# [TASK TO CARRY OUT]
Go through the entries below and copy every line that holds the word "agent".

════════════════════

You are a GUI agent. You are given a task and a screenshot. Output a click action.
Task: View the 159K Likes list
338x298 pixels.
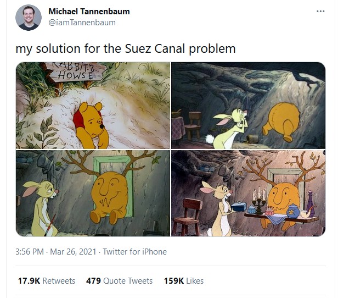[x=184, y=281]
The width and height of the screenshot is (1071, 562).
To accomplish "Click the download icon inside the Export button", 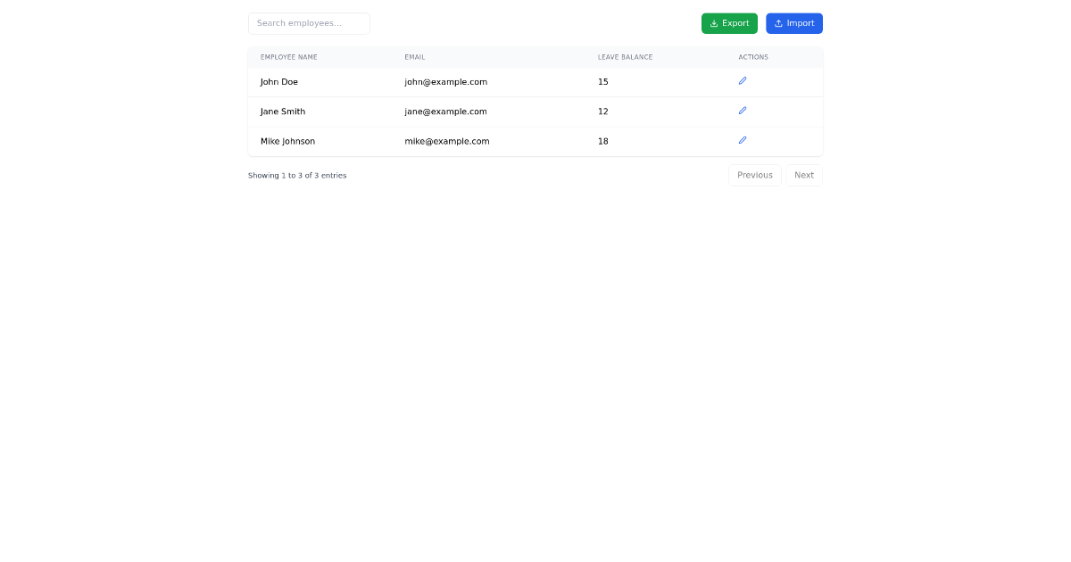I will 714,23.
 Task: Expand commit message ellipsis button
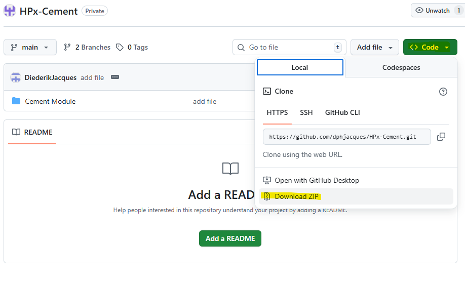(x=115, y=77)
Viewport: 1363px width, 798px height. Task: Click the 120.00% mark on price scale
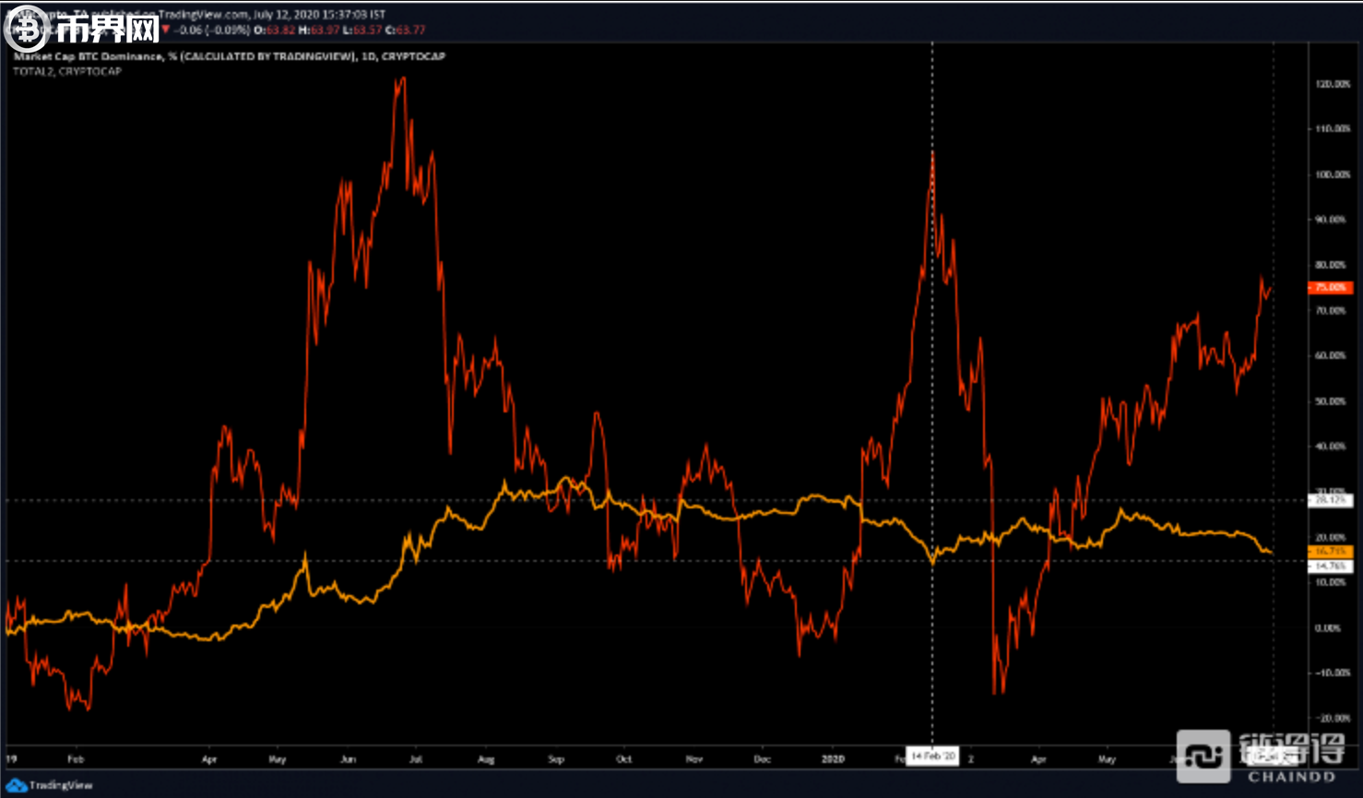pyautogui.click(x=1332, y=84)
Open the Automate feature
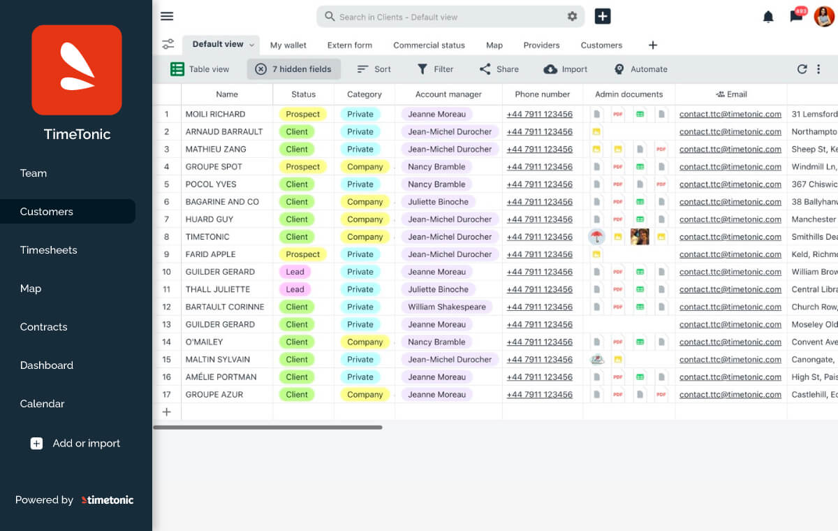Image resolution: width=838 pixels, height=531 pixels. click(x=640, y=69)
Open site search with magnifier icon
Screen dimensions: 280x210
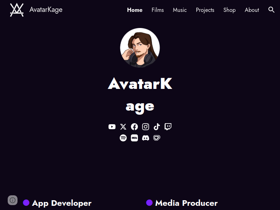point(272,10)
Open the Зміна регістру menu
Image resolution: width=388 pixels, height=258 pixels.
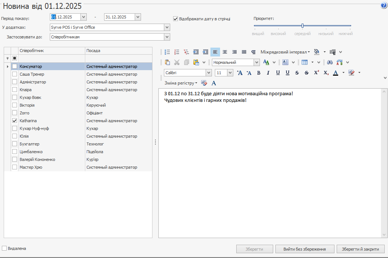[x=181, y=83]
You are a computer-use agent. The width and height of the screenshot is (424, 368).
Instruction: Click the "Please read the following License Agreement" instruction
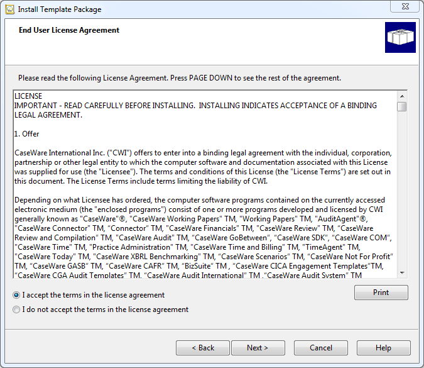click(179, 78)
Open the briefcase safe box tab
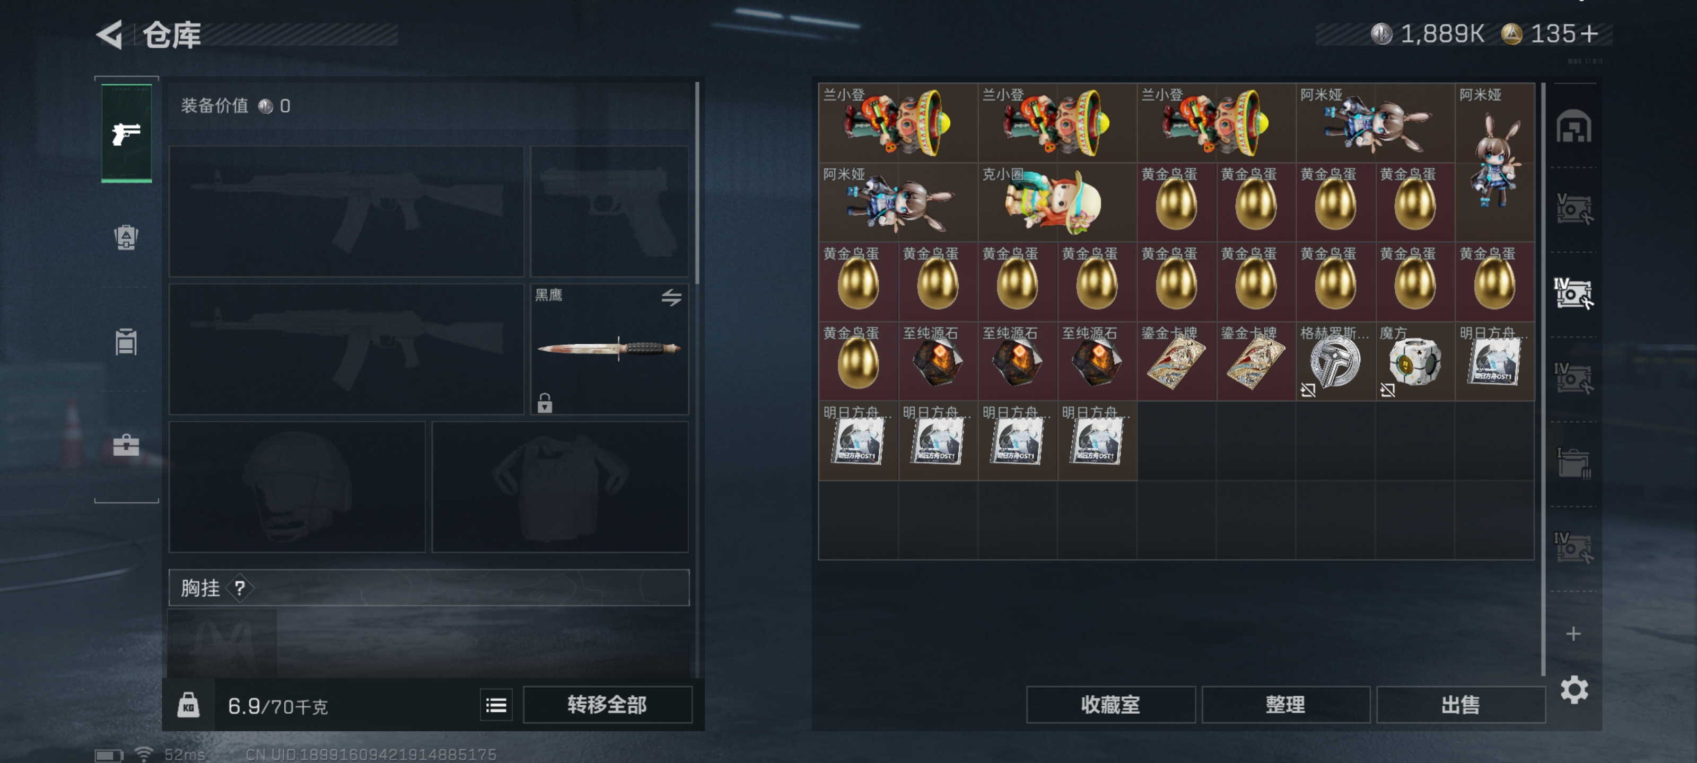 pyautogui.click(x=126, y=446)
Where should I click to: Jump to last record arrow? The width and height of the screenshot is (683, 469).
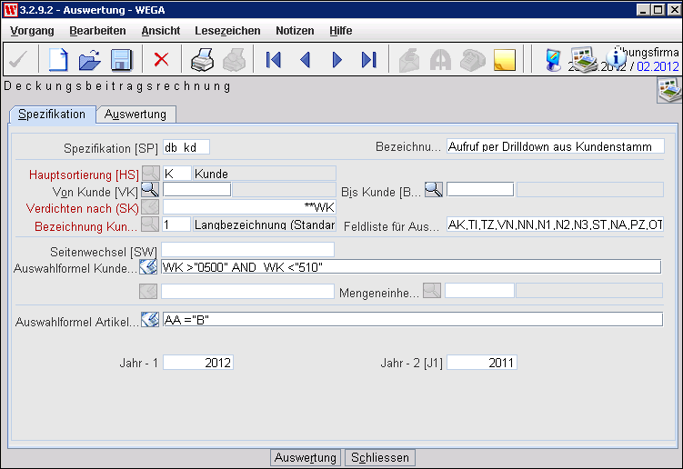pos(368,60)

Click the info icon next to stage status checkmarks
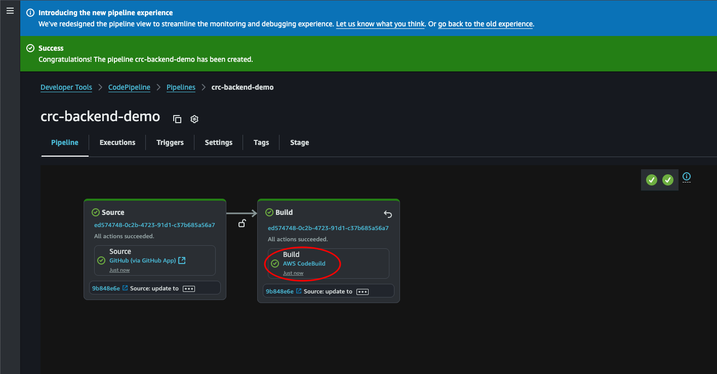687,177
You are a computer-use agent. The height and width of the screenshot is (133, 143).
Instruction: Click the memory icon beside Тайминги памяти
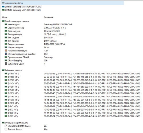(x=3, y=70)
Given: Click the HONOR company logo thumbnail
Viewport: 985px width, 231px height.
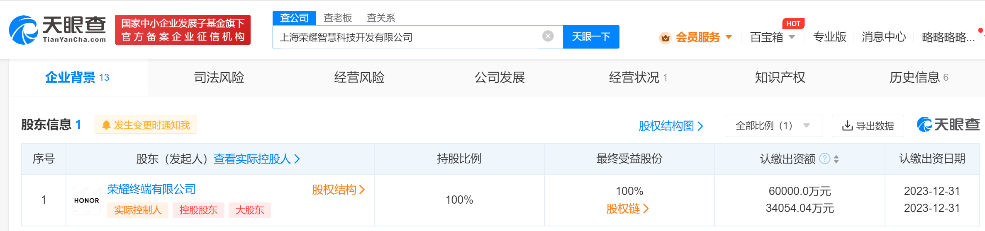Looking at the screenshot, I should (x=87, y=200).

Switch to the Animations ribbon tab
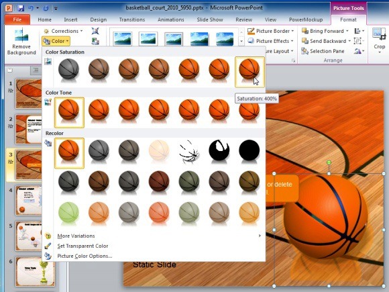point(170,19)
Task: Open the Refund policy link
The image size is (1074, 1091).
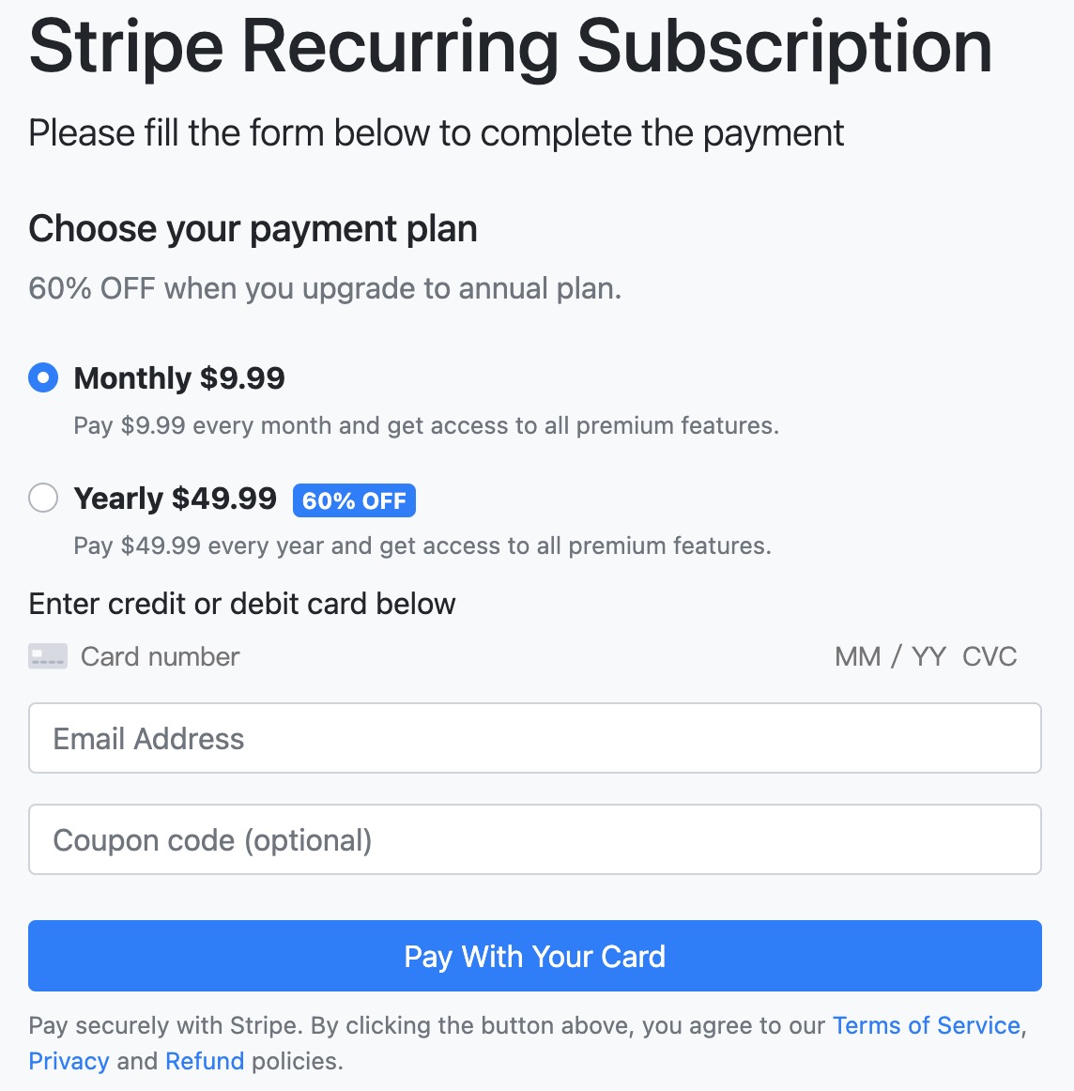Action: [205, 1061]
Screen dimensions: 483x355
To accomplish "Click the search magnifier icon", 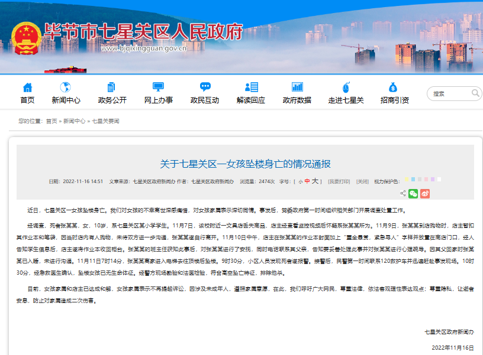I will click(475, 93).
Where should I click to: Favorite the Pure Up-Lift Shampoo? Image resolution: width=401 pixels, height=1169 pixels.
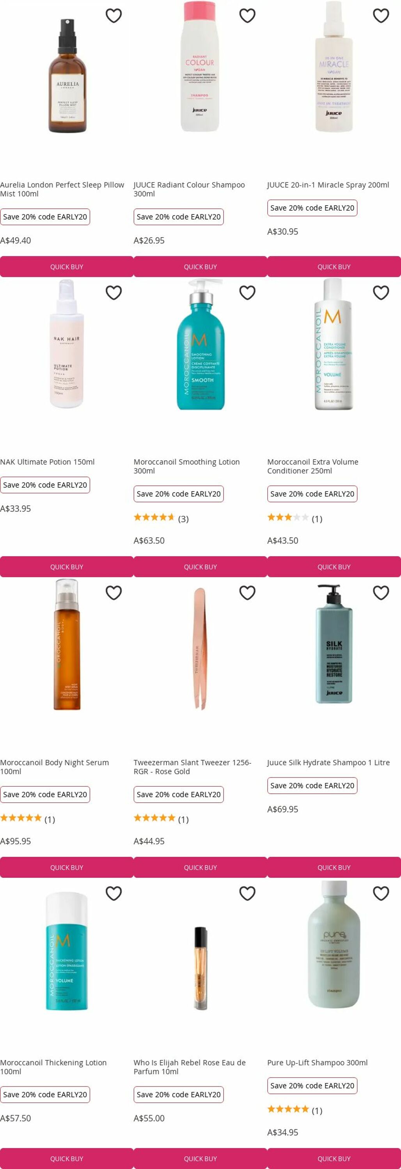381,893
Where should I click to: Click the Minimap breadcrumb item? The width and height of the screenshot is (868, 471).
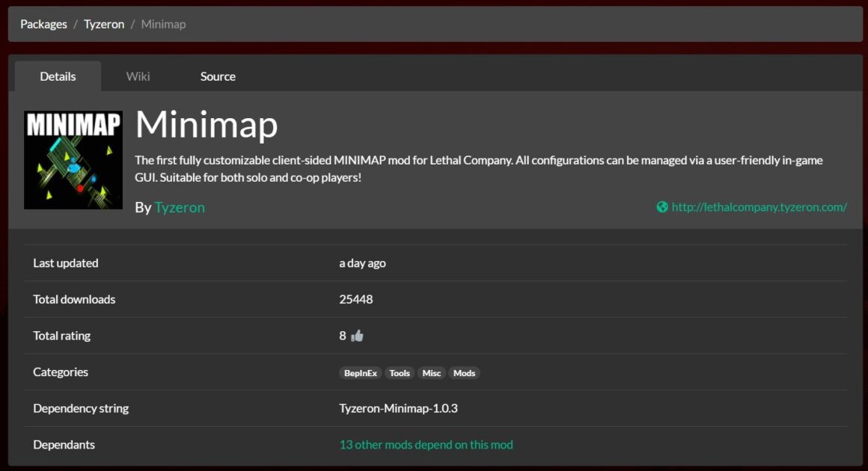coord(163,24)
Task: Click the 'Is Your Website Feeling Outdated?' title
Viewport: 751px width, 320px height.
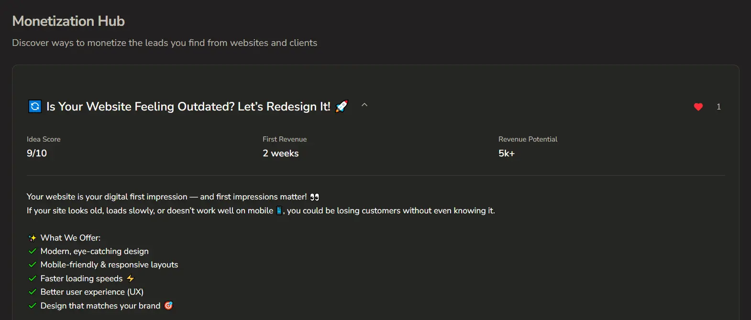Action: click(x=188, y=106)

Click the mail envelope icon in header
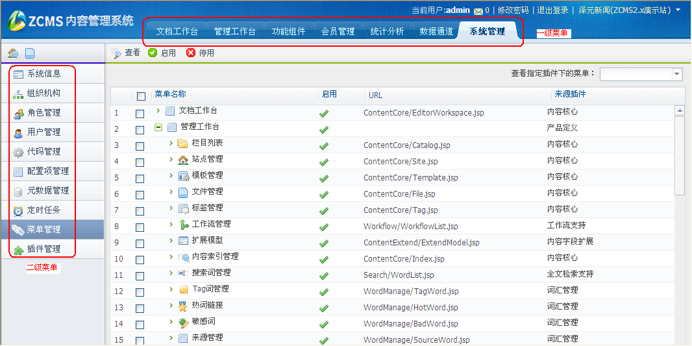478,11
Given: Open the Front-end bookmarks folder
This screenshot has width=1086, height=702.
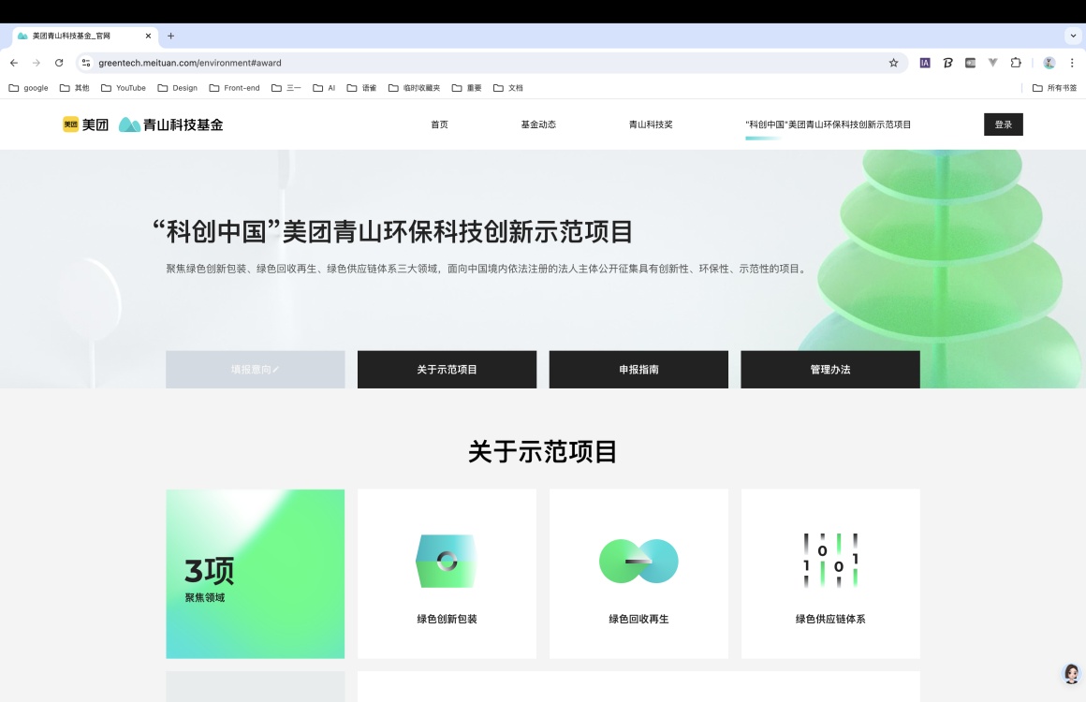Looking at the screenshot, I should (x=234, y=88).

════════════════════

# [FINISHED TASK]
You are a GUI agent. You are given a task and a screenshot. Output a click action.
You are a computer-use agent. The width and height of the screenshot is (424, 368).
You are a computer-use agent. The height and width of the screenshot is (133, 143).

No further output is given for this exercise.